The biggest bit of news firing up travel junkies lately is the recent release of plans for a five-mile Hyperloop test track in Quay Valley, California. 

Inspired by Elon Musk’s plans for a Hyperloop track in Texas, the California version will eventually cost $100 million to build and will run in a loop around… not much, really.  Think back to those pneumatic tubes that sent orders from one department to another, in companies, and banks.  Now imagine people in a “pod”, being rocketed through one of those tubes at a speed of 600 MPH.  That’s the Hyperloop and it is inching closer to reality. 

Before we start getting too excited, let’s put the brakes on Hyperloop hype. 
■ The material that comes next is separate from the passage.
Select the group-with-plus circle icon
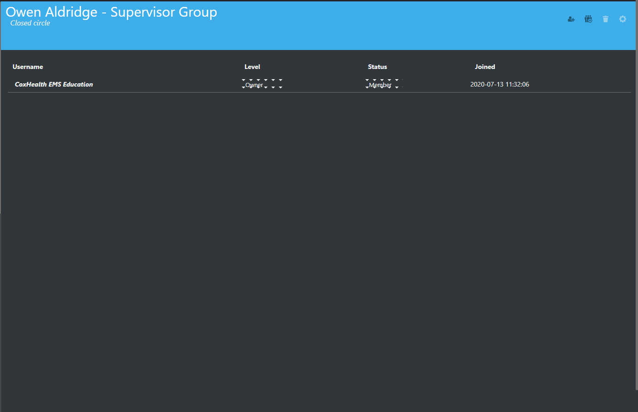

Plans are to build a functional town around the Hyperloop, but the immediate small scale of this initial prototype, coupled with the extremely high cost for such a small test track, shows that if the Hyperloop is to have any impact on travel, it will need to deal with a few scalability issues.  At an estimated cost of $20,000 per mile for the California test loop, prices will have to drop dramatically for the Hyperloop to have a chance of being a full scale solution in our future. 

But let’s assume for a moment they are able to scale in such a way that the cost of five miles of Hyperloop track eventually dips below $100 million. Let’s assume that the Hyperloop does manage to get off the ground and become a viable means of travel. What impact will this have? 

You’ll be able to travel from San Francisco to Los Angeles in under 40 minutes, something that can take up to seven hours of driving time today.  It will be faster than a plane, too, without all of those TSA hassles…or will it? 

Immediately, you’re going to see concerns pop up around security. You can keep an airplane relatively secure by screening everyone who goes onboard and keeping a watchful eye on our airports. Can you do the same for a massive section of pneumatic tube in the middle of nowhere? It seems like it would be fairly easy for a saboteur to take out a section of Hyperloop track running through central California or an Iowa cornfield. And while you could make the same argument that train tracks are unsecured, trains aren’t traveling at 600 mph. One well-timed explosive and you would have a pretty hard time stopping a car full of passengers from firing out of a section of broken tube.

But let’s not assume the worst case scenario. Maybe a combination of electronic fail safes and remote surveillance cameras can protect hundreds of miles of unsecured tubes running across the country. Maybe they can make the Hyperloop safe.

If that’s the case, the biggest impact is going to be on small, regional airlines. As the Hyperloop scales up from a nine-figure, five-mile test track, its first growth will come in short, regional routes. Until transcontinental Hyperloop travel becomes reality, those short jaunts up and down the coast will become solely the province of the tubes. Who’s going to hop on a two-hour puddle jumper, with all the down time in between, when you can get on the Hyperloop and be there in minutes?

There will be massive political and financial discussions over this new mode of travel.  Will the airlines enlist the help of government to block this?  Will the traveler, fed up with airline pricing, back a taxpayer funded travel option that could dramatically impact domestic air travel at some point? 

These are all good questions to ponder as we consider the innovation and growth in travel ahead.